A Medical Device Daily Staff Report
A little more than a year after the American Recovery and Reinvestment Act allocated billions of dollars to help hospitals and doctors purchase equipment to computerize patient medical records, even the most sophisticated hospitals in the country are struggling to qualify for the payments. Eight in 10 hospital chief information officers (CIOs) surveyed by PricewaterhouseCoopers (New York) said they are concerned or very concerned they will not be able to demonstrate “meaningful use“ of electronic health records (EHRs) within the federally established deadline of 2015, according to a report entitled “Ready or not: On the road to the meaningful use of EHRs and health IT,“ published by PricewaterhouseCoopers' Health Research Institute (HRI).

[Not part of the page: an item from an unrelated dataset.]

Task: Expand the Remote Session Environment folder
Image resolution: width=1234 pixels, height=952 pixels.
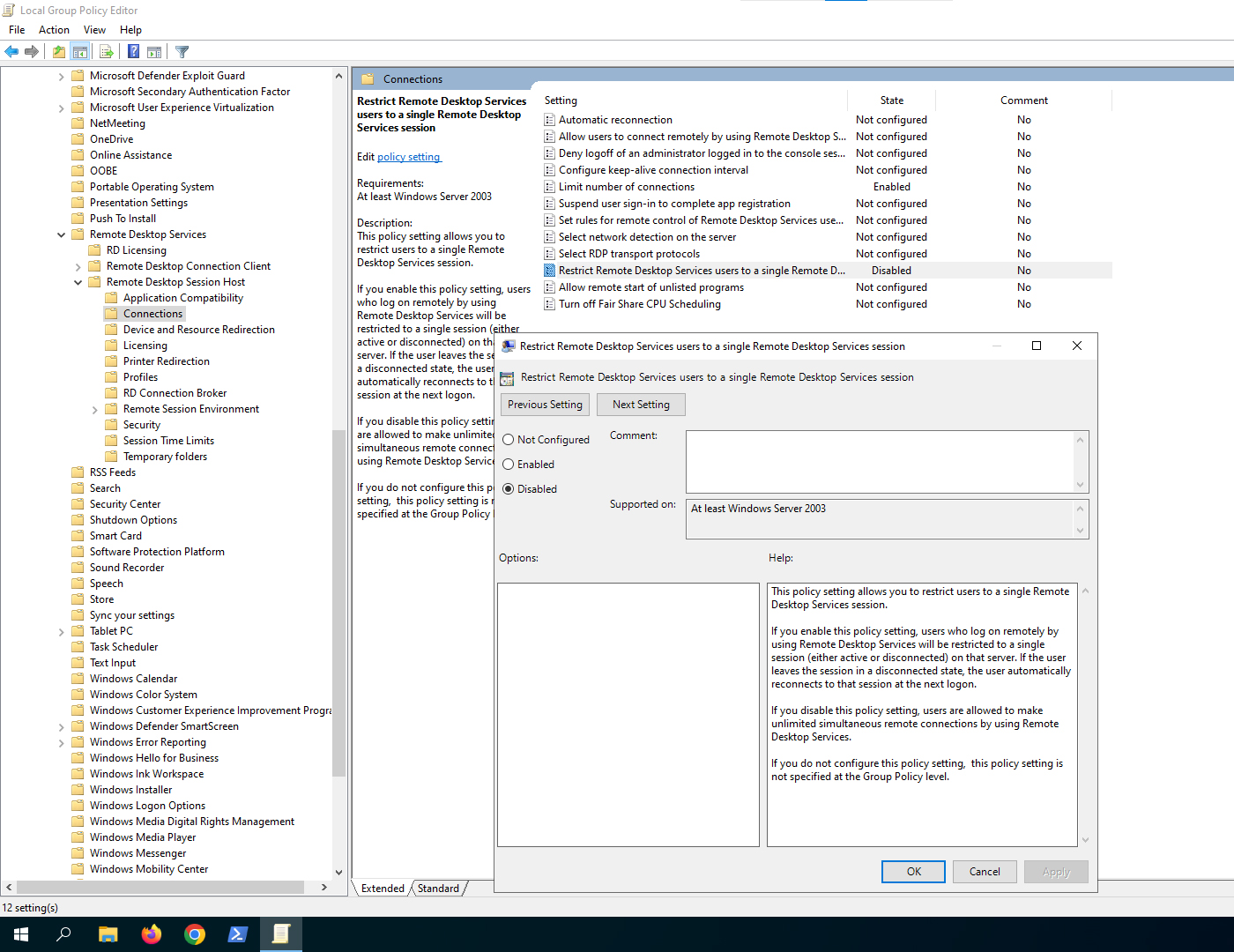Action: click(x=95, y=409)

Some findings of the survey of 120 hospital CIOs who are members of the College of Healthcare Information Management Executives (CHIME) found:
• Only half of the hospitals and health system CIOs surveyed say they will be prepared to meet the first set of meaningful use requirements and apply for incentive bonuses in 2011, the first year they are available.
• CIOs interviewed for the report said they also were concerned about meeting later-stage requirements within the specified time frames. These requirements include 1) advancing care processes through decision support; 2) providing and populating patients' personal health records; and 3) improving health outcomes through data-sharing outside their own organizations, such as with insurers, patients and other providers.
The promise of stimulus funding has accelerated EHR adoption and the collection of massive amounts of electronic health data as hospitals and physicians across the country race to meet eligibility requirements. But the existing infrastructure to support meaningful use of EHRs on a national health information superhighway is insufficient, according to the CIOs.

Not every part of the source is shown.